[[ TASK MATERIAL open ]]

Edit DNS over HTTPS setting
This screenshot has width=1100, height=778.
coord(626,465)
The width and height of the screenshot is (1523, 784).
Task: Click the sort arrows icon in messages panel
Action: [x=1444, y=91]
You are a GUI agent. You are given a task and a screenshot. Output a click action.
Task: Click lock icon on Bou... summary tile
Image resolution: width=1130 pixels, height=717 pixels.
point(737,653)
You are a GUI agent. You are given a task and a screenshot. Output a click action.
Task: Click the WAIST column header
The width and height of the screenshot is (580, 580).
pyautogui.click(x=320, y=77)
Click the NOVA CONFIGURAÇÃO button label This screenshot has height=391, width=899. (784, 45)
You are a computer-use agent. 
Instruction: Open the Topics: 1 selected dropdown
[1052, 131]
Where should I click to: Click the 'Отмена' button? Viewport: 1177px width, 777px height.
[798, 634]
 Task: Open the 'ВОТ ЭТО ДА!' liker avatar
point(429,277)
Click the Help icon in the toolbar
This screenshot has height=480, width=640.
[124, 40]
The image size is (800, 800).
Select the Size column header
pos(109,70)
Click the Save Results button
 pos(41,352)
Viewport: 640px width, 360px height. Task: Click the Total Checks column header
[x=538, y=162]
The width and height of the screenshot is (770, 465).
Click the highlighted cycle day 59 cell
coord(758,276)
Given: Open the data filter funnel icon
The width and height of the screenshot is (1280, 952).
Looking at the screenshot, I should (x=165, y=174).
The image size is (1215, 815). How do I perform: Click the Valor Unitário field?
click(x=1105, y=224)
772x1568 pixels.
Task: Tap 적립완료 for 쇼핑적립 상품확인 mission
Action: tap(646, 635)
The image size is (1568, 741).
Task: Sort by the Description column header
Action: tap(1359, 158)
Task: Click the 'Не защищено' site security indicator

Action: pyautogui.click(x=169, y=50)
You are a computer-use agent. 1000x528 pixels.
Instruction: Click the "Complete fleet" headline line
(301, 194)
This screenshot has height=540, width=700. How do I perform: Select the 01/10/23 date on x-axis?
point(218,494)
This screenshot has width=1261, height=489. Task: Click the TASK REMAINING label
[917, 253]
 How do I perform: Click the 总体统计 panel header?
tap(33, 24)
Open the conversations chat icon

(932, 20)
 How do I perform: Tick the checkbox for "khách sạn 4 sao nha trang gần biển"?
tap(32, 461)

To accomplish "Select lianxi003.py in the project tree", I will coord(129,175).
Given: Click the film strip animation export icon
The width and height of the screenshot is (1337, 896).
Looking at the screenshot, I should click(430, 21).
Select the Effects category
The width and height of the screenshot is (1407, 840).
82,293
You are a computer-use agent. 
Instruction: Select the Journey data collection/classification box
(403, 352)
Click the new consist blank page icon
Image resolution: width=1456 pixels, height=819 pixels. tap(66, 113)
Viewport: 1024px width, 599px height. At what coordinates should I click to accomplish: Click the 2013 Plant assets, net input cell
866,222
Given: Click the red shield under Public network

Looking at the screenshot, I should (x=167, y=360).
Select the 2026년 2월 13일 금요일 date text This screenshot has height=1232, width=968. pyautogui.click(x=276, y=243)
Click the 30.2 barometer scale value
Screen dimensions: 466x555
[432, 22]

[[ TASK MATERIAL closed ]]

WHAT TO WORK ON: Repeat every record, exactly as written.

FINISHED TASK:
Edit DNS over HTTPS setting
This screenshot has width=1100, height=778.
coord(626,465)
The width and height of the screenshot is (1523, 784).
Task: Click the sort arrows icon in messages panel
Action: [x=1444, y=91]
You are a GUI agent. You are given a task and a screenshot. Output a click action.
Task: Click lock icon on Bou... summary tile
Image resolution: width=1130 pixels, height=717 pixels.
point(737,653)
You are a GUI agent. You are given a task and a screenshot. Output a click action.
Task: Click the WAIST column header
The width and height of the screenshot is (580, 580).
pyautogui.click(x=320, y=77)
Click the NOVA CONFIGURAÇÃO button label This screenshot has height=391, width=899. (784, 45)
You are a computer-use agent. 
Instruction: Open the Topics: 1 selected dropdown
[1052, 131]
Where should I click to: Click the 'Отмена' button? Viewport: 1177px width, 777px height.
[798, 634]
 Task: Open the 'ВОТ ЭТО ДА!' liker avatar
point(429,277)
Click the Help icon in the toolbar
This screenshot has height=480, width=640.
[124, 40]
The image size is (800, 800).
Select the Size column header
pos(109,70)
Click the Save Results button
 pos(41,352)
Viewport: 640px width, 360px height. Task: Click the Total Checks column header
[x=538, y=162]
The width and height of the screenshot is (770, 465).
Click the highlighted cycle day 59 cell
coord(758,276)
Given: Open the data filter funnel icon
The width and height of the screenshot is (1280, 952).
Looking at the screenshot, I should (x=165, y=174).
The image size is (1215, 815). How do I perform: Click the Valor Unitário field?
click(x=1105, y=224)
772x1568 pixels.
Task: Tap 적립완료 for 쇼핑적립 상품확인 mission
Action: tap(646, 635)
The image size is (1568, 741).
Task: Sort by the Description column header
Action: tap(1359, 158)
Task: Click the 'Не защищено' site security indicator

Action: pyautogui.click(x=169, y=50)
You are a computer-use agent. 1000x528 pixels.
Instruction: Click the "Complete fleet" headline line
(301, 194)
This screenshot has height=540, width=700. How do I perform: Select the 01/10/23 date on x-axis?
point(218,494)
This screenshot has width=1261, height=489. Task: Click the TASK REMAINING label
[917, 253]
 How do I perform: Click the 总体统计 panel header?
tap(33, 24)
Open the conversations chat icon

(932, 20)
 How do I perform: Tick the checkbox for "khách sạn 4 sao nha trang gần biển"?
tap(32, 461)

To accomplish "Select lianxi003.py in the project tree", I will coord(129,175).
Given: Click the film strip animation export icon
The width and height of the screenshot is (1337, 896).
Looking at the screenshot, I should click(430, 21).
Select the Effects category
The width and height of the screenshot is (1407, 840).
82,293
You are a computer-use agent. 
Instruction: Select the Journey data collection/classification box
(403, 352)
Click the new consist blank page icon
Image resolution: width=1456 pixels, height=819 pixels. tap(66, 113)
Viewport: 1024px width, 599px height. At what coordinates should I click to accomplish: Click the 2013 Plant assets, net input cell
866,222
Given: Click the red shield under Public network

Looking at the screenshot, I should (x=167, y=360).
Select the 2026년 2월 13일 금요일 date text This screenshot has height=1232, width=968. pyautogui.click(x=276, y=243)
Click the 30.2 barometer scale value
Screen dimensions: 466x555
[432, 22]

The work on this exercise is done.